## YOUR TASK:
Using the entries below, write out the line with "For every named target in this 705×2576", the line with "E-mail (594, 2505)", and every line in between, exactly as each is written.

(Pixel coordinate grounding data)
□ □ □ □ □
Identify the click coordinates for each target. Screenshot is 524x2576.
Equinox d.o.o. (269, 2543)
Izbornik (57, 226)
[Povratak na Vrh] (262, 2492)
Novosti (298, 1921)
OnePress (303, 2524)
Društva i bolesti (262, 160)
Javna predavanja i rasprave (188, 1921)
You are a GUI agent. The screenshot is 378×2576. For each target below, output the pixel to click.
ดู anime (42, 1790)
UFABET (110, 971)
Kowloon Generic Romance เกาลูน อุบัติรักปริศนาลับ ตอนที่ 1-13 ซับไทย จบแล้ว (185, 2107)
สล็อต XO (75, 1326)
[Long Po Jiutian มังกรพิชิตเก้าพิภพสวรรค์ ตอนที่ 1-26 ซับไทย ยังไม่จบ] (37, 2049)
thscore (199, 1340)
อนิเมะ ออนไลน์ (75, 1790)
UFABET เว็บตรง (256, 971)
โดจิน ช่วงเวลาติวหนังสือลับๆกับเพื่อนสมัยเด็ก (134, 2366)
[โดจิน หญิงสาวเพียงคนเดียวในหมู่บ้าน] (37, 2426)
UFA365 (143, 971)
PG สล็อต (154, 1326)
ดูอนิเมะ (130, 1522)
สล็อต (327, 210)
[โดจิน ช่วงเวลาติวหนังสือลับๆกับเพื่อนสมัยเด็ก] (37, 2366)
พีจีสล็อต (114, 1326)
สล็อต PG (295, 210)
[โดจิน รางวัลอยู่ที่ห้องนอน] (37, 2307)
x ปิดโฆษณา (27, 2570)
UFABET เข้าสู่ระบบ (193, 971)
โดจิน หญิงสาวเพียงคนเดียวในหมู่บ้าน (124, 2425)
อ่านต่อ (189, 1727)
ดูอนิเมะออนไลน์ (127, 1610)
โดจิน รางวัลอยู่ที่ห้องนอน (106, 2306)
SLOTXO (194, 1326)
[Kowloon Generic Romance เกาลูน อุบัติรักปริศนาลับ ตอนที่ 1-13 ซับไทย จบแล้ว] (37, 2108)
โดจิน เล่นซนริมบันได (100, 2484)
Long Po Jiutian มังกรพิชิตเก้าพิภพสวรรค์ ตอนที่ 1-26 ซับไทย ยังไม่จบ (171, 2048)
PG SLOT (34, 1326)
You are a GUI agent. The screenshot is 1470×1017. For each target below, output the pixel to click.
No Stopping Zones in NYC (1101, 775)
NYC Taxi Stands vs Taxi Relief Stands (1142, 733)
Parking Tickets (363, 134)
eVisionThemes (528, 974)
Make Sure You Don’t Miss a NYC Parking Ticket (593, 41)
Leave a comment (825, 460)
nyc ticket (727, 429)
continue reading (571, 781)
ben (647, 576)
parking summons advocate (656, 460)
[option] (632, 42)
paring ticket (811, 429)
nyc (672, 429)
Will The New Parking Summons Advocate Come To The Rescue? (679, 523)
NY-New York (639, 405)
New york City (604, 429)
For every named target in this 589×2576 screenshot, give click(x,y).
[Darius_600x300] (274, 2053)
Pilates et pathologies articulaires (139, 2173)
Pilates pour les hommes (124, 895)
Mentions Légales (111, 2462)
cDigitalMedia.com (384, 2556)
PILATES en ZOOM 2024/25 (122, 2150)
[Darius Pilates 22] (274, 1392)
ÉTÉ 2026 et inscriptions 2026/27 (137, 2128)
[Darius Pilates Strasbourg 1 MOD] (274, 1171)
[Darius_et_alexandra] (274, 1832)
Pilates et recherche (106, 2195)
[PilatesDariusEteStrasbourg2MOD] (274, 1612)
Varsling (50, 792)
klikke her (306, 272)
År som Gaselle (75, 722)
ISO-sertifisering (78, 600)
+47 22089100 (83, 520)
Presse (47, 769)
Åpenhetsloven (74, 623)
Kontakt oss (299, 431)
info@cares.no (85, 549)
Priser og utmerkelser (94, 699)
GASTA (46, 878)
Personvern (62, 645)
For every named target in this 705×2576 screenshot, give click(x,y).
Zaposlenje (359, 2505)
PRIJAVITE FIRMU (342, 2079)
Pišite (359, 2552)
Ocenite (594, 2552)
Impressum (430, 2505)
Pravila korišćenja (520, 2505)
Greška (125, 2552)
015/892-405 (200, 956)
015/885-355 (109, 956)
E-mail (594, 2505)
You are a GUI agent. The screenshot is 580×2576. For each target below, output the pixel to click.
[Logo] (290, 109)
□ □ □ □ □
## SOLUTION TO THIS PROBLEM:
For every named target in this 705×2576 screenshot, give click(x,y).
Zaposlenje (359, 2505)
PRIJAVITE FIRMU (342, 2079)
Pišite (359, 2552)
Ocenite (594, 2552)
Impressum (430, 2505)
Pravila korišćenja (520, 2505)
Greška (125, 2552)
015/892-405 (200, 956)
015/885-355 (109, 956)
E-mail (594, 2505)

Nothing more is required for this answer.